This segment format allowed us to be a lot more selective and specific when deciding what we wanted to read from the Pinot segment. We decided we would do a selective columnar fetch, so bringing back this diagram where we have a server and we have some segments in a cloud object store. If you get a query like select sum of impressions, and a filter on the region column, we are only interested in the region and impressions. That's all we'll fetch.

Further, we also know from the query plan, that region is only needed to evaluate a filter, so we probably just need a dictionary and inverted index for that. Once we have the matching rows or impressions, we only need the dictionary and forward index. All other columns can be skipped. We used a range GET API, which is an API provided by S3, to just pull out these portions of the segment that we need: the specific index buffers, region dictionary, region inverted index, impressions for word index, impressions dictionary.

This worked pretty well for us. We were happy at that point with, this is the what to read part. Now that we know what data to read, next, we began thinking about when to read the data. We already saw earlier, that when a Pinot broker gets a query, it scatters the request to the servers, and then each server executes the query. Now in this figure, we are going to see what happens within a Pinot server when it gets a query. First, the server makes a segment execution plan as part of the planning phase. This is where it decides, which are the segments that it needs to process.

Then those segments are processed by multiple threads in parallel. One of the ideas that we explored was to fetch the data from S3, just as we're about to execute this segment. In each of these segment executions, just before we would fetch the data from S3, and only then proceed to executing the query on that segment.

We quickly realized that this is not a great strategy. To demonstrate that, here's a quick example. Let's say you have 40 segments, and parallelism at our disposal on this particular server is 8. That means we would be processing these 40 segments in batches of 8, and that would mean that we are going to do 5 rounds to process all of them. Let's assume that the latency to download data from S3 is 200 milliseconds.
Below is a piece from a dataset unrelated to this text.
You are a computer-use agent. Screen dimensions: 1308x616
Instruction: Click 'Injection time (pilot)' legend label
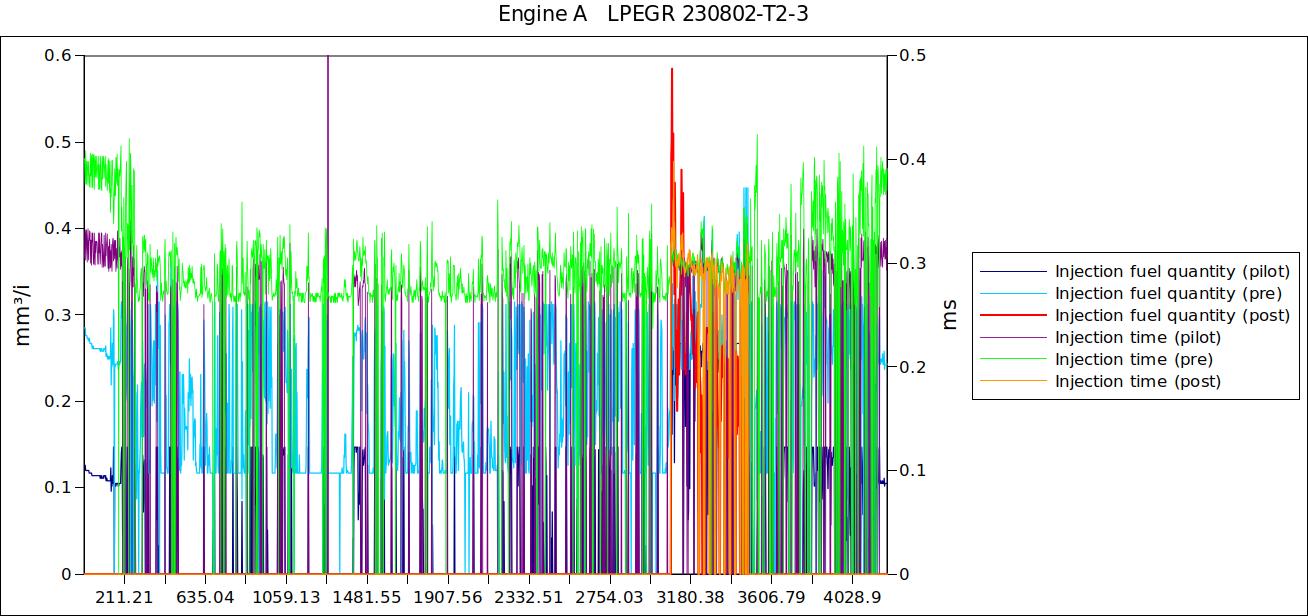1138,337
For each batch, we are going to need 200 milliseconds, because as soon as the segment batch begins to get processed, we will first make a round trip to S3 to get that data from that segment. This is quickly going to add up. For each batch, we will need 200 milliseconds, so your total query time is going to be 1000 milliseconds overhead right there. One thing that we observed was that if you check the CPU utilization during this time, most of the time the threads are waiting for the data to become available, and the CPU cores would just stay idle.

Could we somehow decide the segments needed by the query a lot earlier, and then prefetch them so that we can pipeline the IO and data processing as much as possible? That's exactly what we did. During the planning phase itself, we know on the server which segments are going to be needed by this query. In the planning phase itself, we began prefetching all of them. Then, just before the segment execution, the thread would wait for that data to be available, and the prefetch was already kick started. In the best-case scenario, we're already going to have that data prefetched and ready to go.

Let's come back to our example of the 40 segments with the 8 parallelism. In this case, instead of fetching when each batch is about to be executed, we would have launched the prefetch for all the batches in the planning phase itself. That means that maybe the first batch still has to wait 200 milliseconds for the data to be available. While that is being fetched, the data for all the batches is being fetched. For the future batches, you don't have to spend any time waiting, and this would potentially reduce the query latency down to a single round trip of S3. That's just 200 milliseconds overhead.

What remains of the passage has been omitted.